The present invention relates to a process for producing a shaped diaphragm for electroacoustic transducers which comprises a core layer comprising poly(meth)acrylimide foam and at least one covering layer, which is characterized in that

Description

[0001] The present invention relates to a process for producing shaped diaphragms for electroacoustic transducers, which comprise a core layer comprising poly(meth)acrylimide foam and have at least one covering layer, and to diaphragms for electroacoustic transducers.

[0002] Electroacoustic transducers or loudspeakers are devices which are able to convert electric alternating currents in the sound frequency range into audible sound. These devices are widely known in the prior art and are described, for example, in U.S. Pat. No. 4,928,312, DE-A 30 36 876 and DE-A 22 25 710.

[0003] The production of these loudspeakers requires diaphragms which have to meet numerous conditions. Thus, the weight of the diaphragm should be as low as possible, while its strength should meet relatively high requirements so that the diaphragms behave as completely stiff cylinders even at high frequencies.

[0004] Thus, for example, EP-A-0 087 177 describes a diaphragm which comprises a layer of poly(meth)acrylimide foam. In this document, it is stated that the poly(meth)acrylimide-containing layer can be provided with a covering layer. This covering layer is applied at room temperature by means of adhesive to ensure that the density of the core layer remains as low as possible. According to EP-A-0 087 277, the quotient of density and modulus of elasticity should be as small as possible, since this factor is a measure of the quality of the diaphragm.

[0005] Loudspeaker diaphragms can be provided with covering layers for many reasons. These include, inter alia, increasing the strength of the diaphragm, or aesthetic reasons. However, the process proposed in EP-A-0 087 177 for producing diaphragms for acoustic transducers which comprise a core layer comprising poly(meth)acrylimide foam and at least one covering layer is complicated since it is a two-stage process. Furthermore, it is suitable only for covering layers which have a fibrous structure, since volatilization of solvent from the composite of core layer and covering layer is only ensured by these.

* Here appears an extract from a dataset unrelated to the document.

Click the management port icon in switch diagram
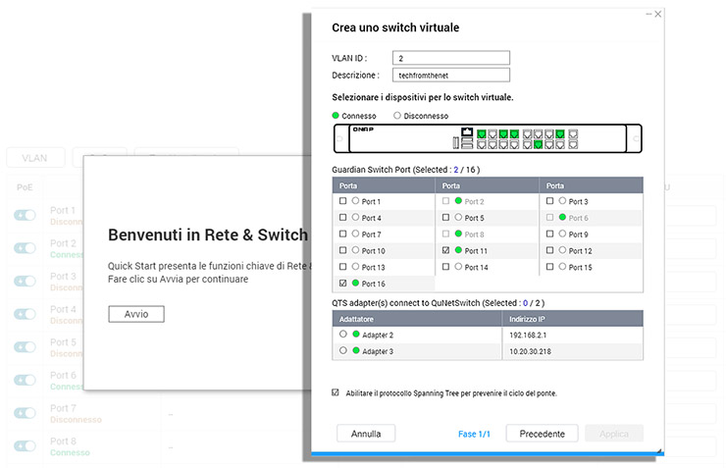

[0006] Furthermore, it has been found that the decoration films easily become detached from the core layer on prolonged use if they have been applied to a particularly smooth poly(meth)acrylimide layer. Here, it has to be remembered that although the diaphragm should be configured as a stiff cylinder, this aim can be achieved only incompletely and vibrations and deformations within the diaphragm are unavoidable. These vibrations can lead to detachment occurring over a prolonged period of time.

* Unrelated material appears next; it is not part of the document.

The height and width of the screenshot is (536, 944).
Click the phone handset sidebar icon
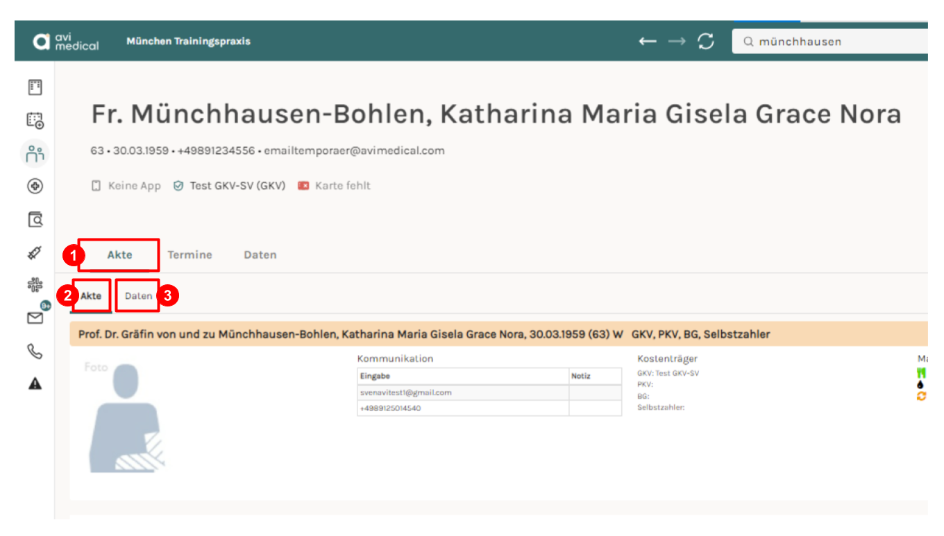click(35, 352)
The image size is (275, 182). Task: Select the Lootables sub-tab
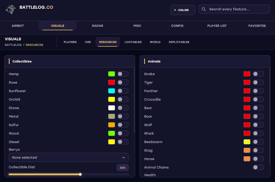click(133, 42)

[0007] A first approach to solving these problems is disclosed in DE 199 25 787. It describes a process for producing a diaphragm for electroacoustic transducers which comprise a core layer comprising a poly(meth)acrylimide foam and at least one covering layer, for example films comprising polypropylene, polyester, polyamide, polyurethane, polyvinyl chloride, polymethyl (meth)acrylate and/or metal, for example aluminum, mats or sheets comprising glass fibers, carbon fibers and/or aramid fibers, in which the covering layer is laminated with the core layer under a pressure of ≧0.4 MPa and at a temperature of ≧160° C., at least the side of the core layer which is in contact with the covering layer is at the same time compacted and the composite obtained is subsequently cooled to a temperature below 80° C. before the pressure is reduced to ambient pressure. The process can be carried out as a single-step process. The diaphragms produced in this way display excellent strength and, in particular, the covering layers have a very high peel strength.

[0008] However, the process described in DE 199 25 787 for producing shaped diaphragms has only limited usefulness since the achievable cycle times which are the inevitable result of the time required for pressing the core layer together with the covering layer would be from 45 to 60 minutes and therefore much too high and not economically acceptable.

[0009] In view of the prior art reported and discussed here, it is an object of the present invention to provide a process for producing shaped diaphragms for electroacoustic transducers which comprise a core layer comprising poly(meth)acrylimide foam and at least one covering layer. The process should be able to be carried out in a simple way and allow short cycle times.

[0010] A further object of the invention is to provide shaped diaphragms for electroacoustic transducers which comprise a core layer comprising poly(meth)acrylimide foam and at least one covering layer, in which diaphragms the abovementioned detachment problems of the covering layer are reduced or eliminated.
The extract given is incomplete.